— WORK INSTRUCTION —
Retype the entries exactly. Include every line.

Collected data entries:

━━━

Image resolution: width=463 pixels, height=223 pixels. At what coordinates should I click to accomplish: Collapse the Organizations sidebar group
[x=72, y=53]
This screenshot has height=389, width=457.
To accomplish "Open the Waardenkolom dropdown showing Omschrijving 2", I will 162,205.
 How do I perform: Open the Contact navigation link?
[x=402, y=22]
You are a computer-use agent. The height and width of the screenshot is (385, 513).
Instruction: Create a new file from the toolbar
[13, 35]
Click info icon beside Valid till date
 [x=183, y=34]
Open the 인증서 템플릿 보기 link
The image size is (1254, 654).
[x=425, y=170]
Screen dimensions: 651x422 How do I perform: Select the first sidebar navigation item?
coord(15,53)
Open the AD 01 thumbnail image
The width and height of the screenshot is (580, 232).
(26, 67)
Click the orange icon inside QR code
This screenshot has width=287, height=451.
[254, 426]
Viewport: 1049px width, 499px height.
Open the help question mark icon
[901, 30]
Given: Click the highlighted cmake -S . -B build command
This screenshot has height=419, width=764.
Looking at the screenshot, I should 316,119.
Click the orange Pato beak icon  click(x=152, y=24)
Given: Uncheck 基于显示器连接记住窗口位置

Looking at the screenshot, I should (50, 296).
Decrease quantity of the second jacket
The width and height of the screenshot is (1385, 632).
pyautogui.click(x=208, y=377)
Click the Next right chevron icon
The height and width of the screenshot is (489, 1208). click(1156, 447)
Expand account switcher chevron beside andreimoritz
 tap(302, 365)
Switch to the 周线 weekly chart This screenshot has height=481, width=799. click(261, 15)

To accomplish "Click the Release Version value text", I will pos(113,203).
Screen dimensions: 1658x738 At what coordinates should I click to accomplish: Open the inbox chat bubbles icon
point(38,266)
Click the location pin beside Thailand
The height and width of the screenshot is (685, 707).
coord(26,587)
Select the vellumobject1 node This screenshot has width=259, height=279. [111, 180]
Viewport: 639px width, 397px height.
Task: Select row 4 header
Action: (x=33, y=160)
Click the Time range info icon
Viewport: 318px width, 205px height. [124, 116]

━━━

— EXPECTED ANSWER —
Image resolution: width=463 pixels, height=223 pixels. At what coordinates should I click to accomplish: Collapse the Organizations sidebar group
[x=72, y=53]
This screenshot has height=389, width=457.
To accomplish "Open the Waardenkolom dropdown showing Omschrijving 2", I will 162,205.
 How do I perform: Open the Contact navigation link?
[x=402, y=22]
You are a computer-use agent. The height and width of the screenshot is (385, 513).
Instruction: Create a new file from the toolbar
[13, 35]
Click info icon beside Valid till date
 [x=183, y=34]
Open the 인증서 템플릿 보기 link
The image size is (1254, 654).
[x=425, y=170]
Screen dimensions: 651x422 How do I perform: Select the first sidebar navigation item?
coord(15,53)
Open the AD 01 thumbnail image
The width and height of the screenshot is (580, 232).
(26, 67)
Click the orange icon inside QR code
This screenshot has width=287, height=451.
[254, 426]
Viewport: 1049px width, 499px height.
Open the help question mark icon
[901, 30]
Given: Click the highlighted cmake -S . -B build command
This screenshot has height=419, width=764.
Looking at the screenshot, I should 316,119.
Click the orange Pato beak icon  click(x=152, y=24)
Given: Uncheck 基于显示器连接记住窗口位置

Looking at the screenshot, I should (50, 296).
Decrease quantity of the second jacket
The width and height of the screenshot is (1385, 632).
pyautogui.click(x=208, y=377)
Click the Next right chevron icon
The height and width of the screenshot is (489, 1208). click(1156, 447)
Expand account switcher chevron beside andreimoritz
 tap(302, 365)
Switch to the 周线 weekly chart This screenshot has height=481, width=799. click(261, 15)

To accomplish "Click the Release Version value text", I will pos(113,203).
Screen dimensions: 1658x738 At what coordinates should I click to accomplish: Open the inbox chat bubbles icon
point(38,266)
Click the location pin beside Thailand
The height and width of the screenshot is (685, 707).
coord(26,587)
Select the vellumobject1 node This screenshot has width=259, height=279. [111, 180]
Viewport: 639px width, 397px height.
Task: Select row 4 header
Action: (x=33, y=160)
Click the Time range info icon
Viewport: 318px width, 205px height. [124, 116]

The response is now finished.